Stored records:
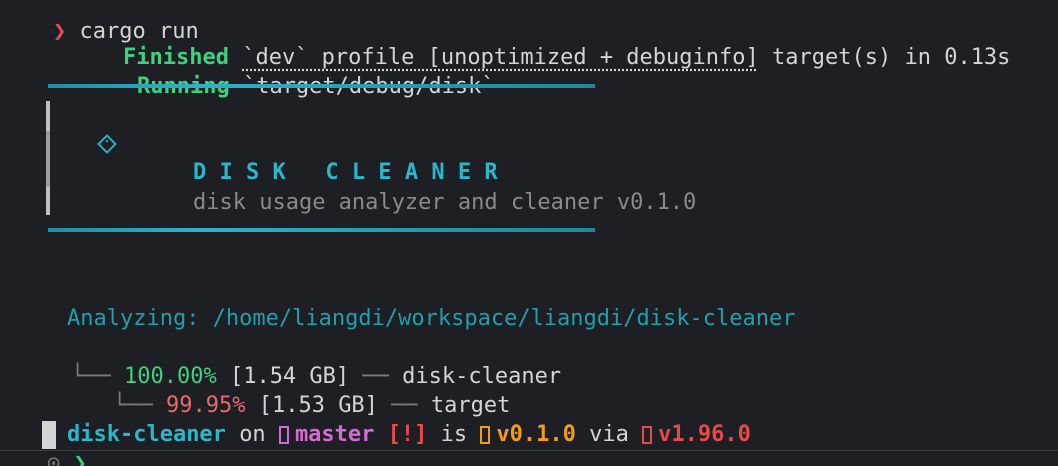  What do you see at coordinates (322, 86) in the screenshot?
I see `banner-top-rule` at bounding box center [322, 86].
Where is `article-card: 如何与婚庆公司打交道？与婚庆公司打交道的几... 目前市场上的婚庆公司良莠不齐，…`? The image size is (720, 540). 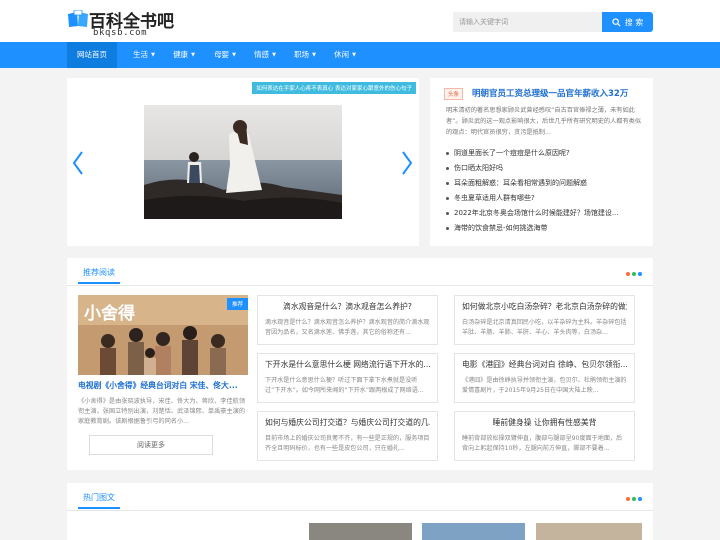 article-card: 如何与婚庆公司打交道？与婚庆公司打交道的几... 目前市场上的婚庆公司良莠不齐，… is located at coordinates (348, 436).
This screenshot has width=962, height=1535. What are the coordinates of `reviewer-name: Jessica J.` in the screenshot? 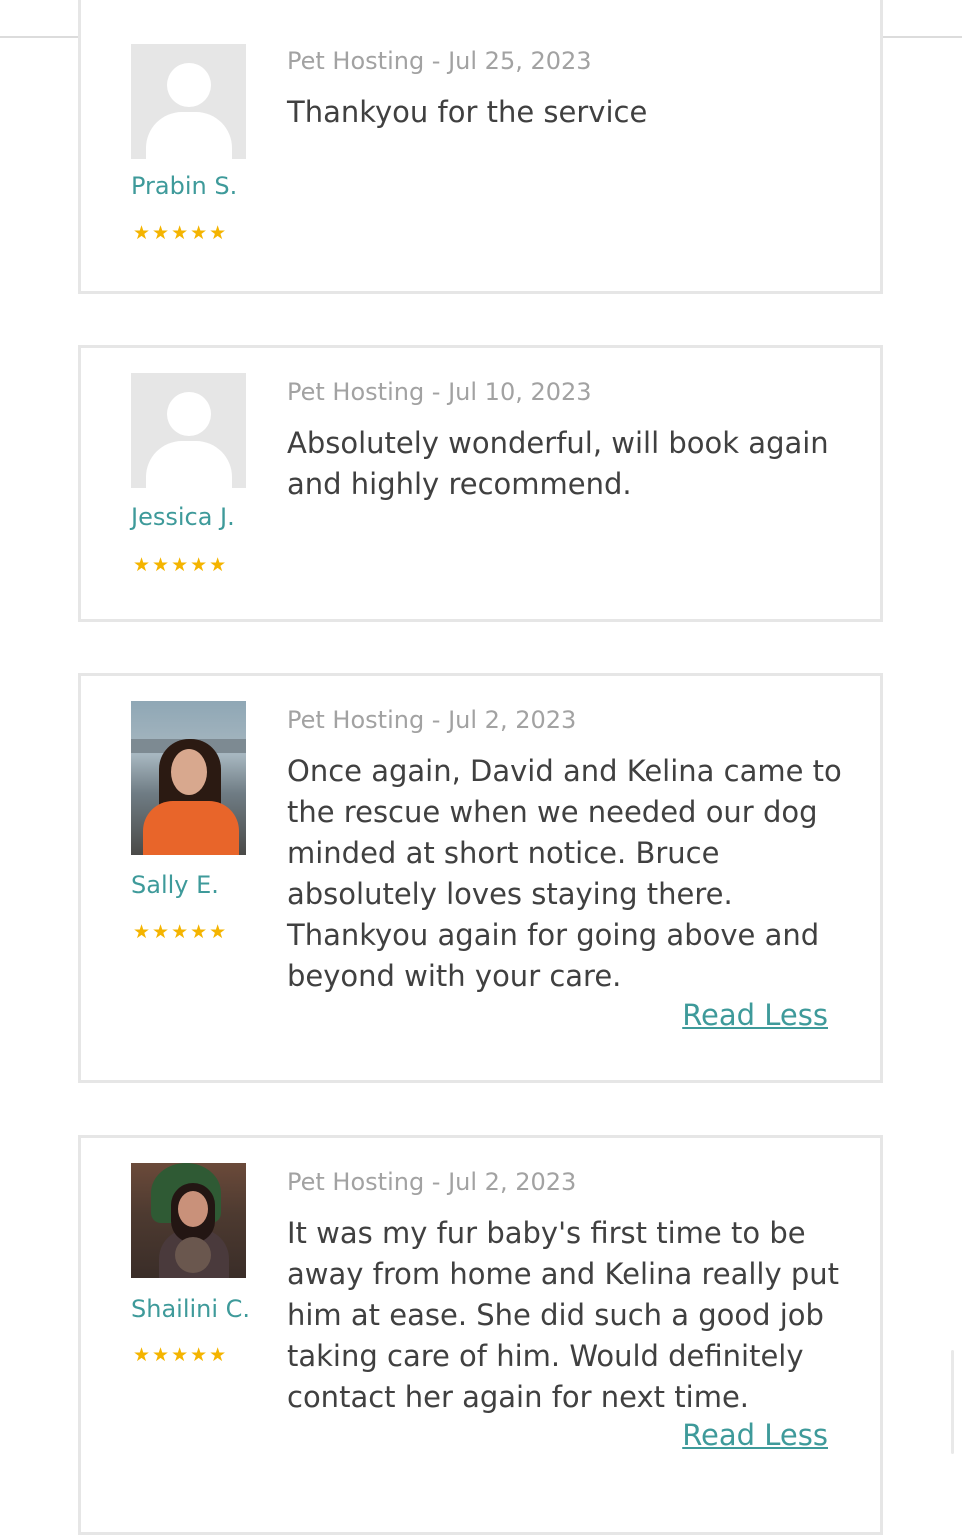 It's located at (183, 517).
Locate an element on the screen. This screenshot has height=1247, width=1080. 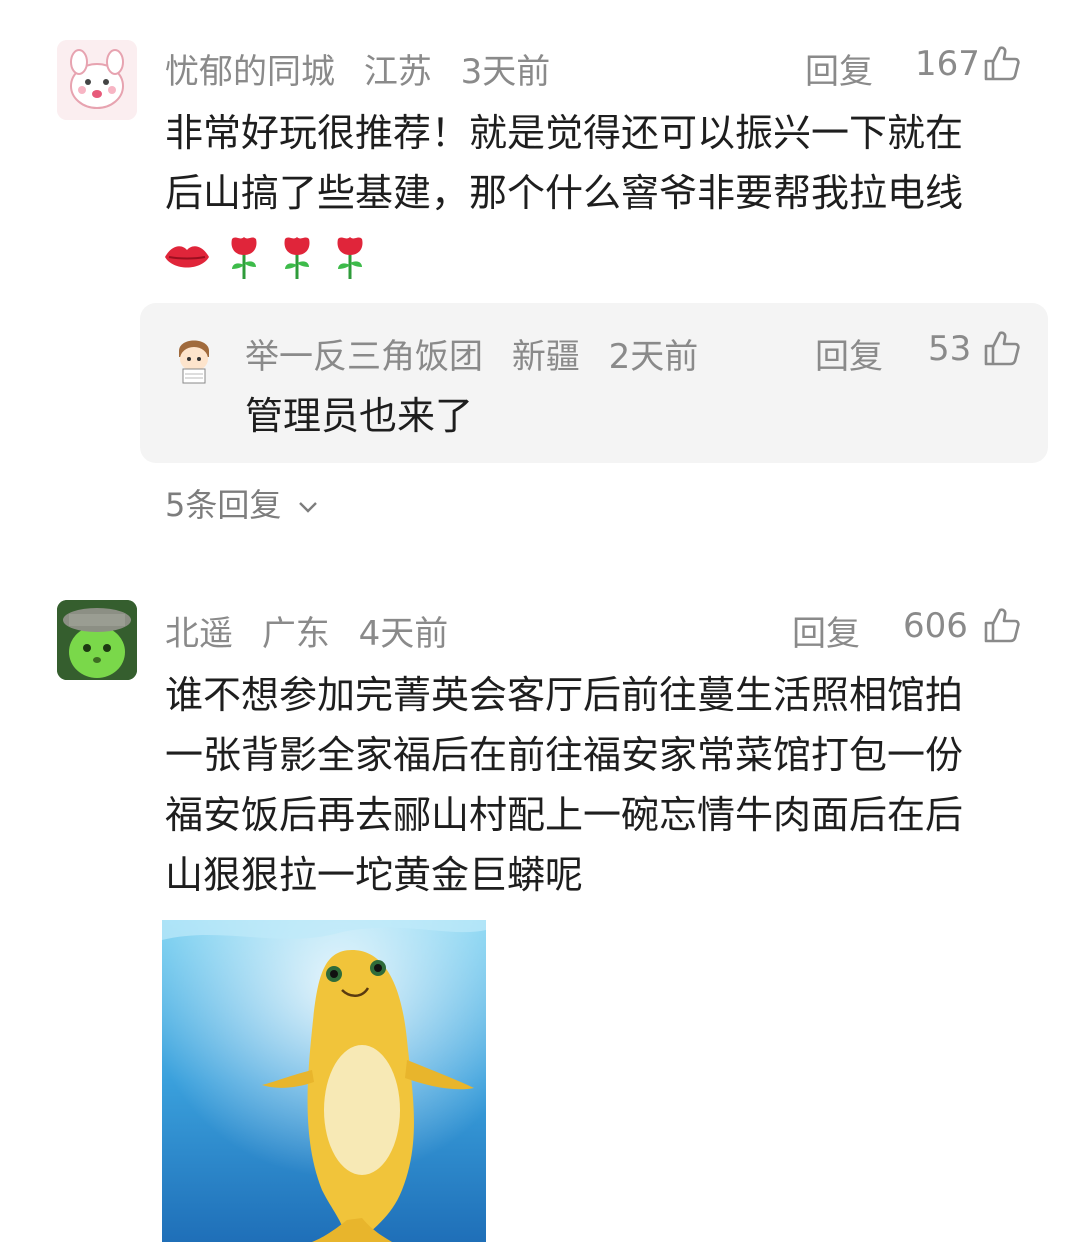
username: 北遥 is located at coordinates (199, 634).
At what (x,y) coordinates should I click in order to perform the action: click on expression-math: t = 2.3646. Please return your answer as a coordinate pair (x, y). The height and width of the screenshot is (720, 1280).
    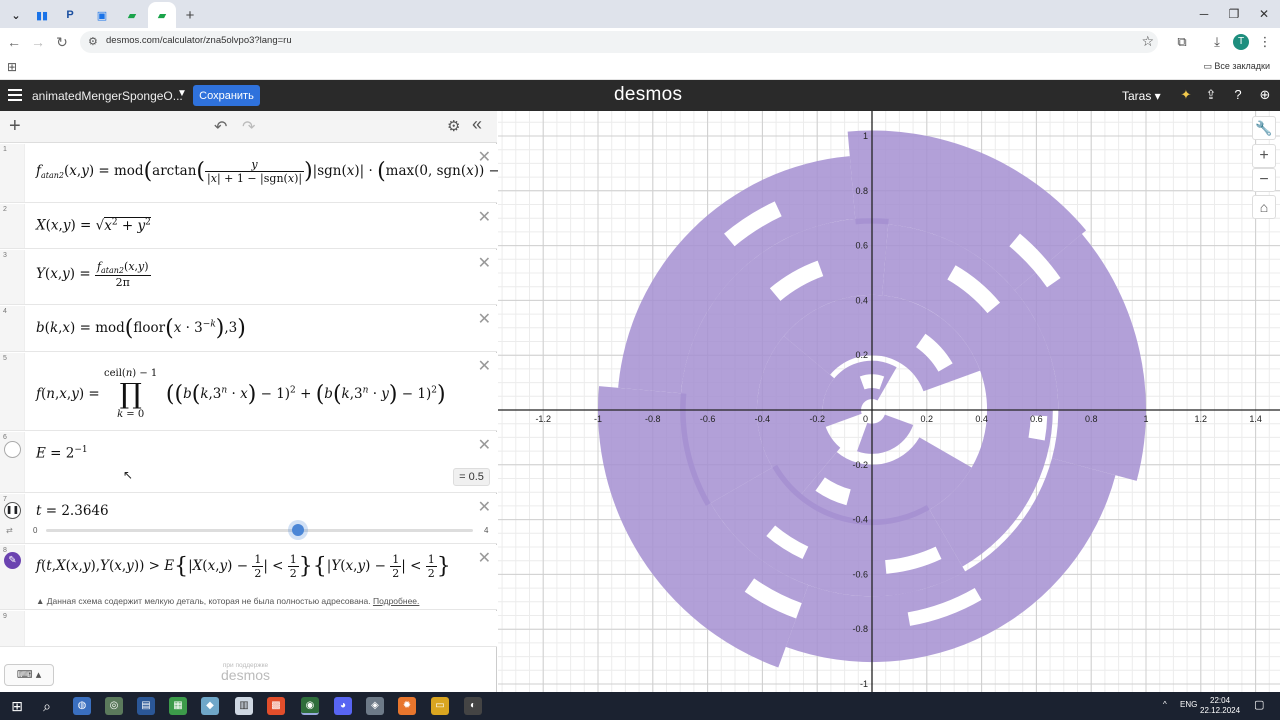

PROBLEM TO SOLVE
Copy the material above word for word, starting at the line that contains "Locate an element" and continuing through the end of the material. Leave the pictures out of your copy.

WRITTEN RESPONSE
Locate an element on the screen. This screenshot has height=1247, width=1080. 
username: 北遥 is located at coordinates (199, 634).
At what (x,y) coordinates should I click in order to perform the action: click on expression-math: t = 2.3646. Please return your answer as a coordinate pair (x, y). The height and width of the screenshot is (720, 1280).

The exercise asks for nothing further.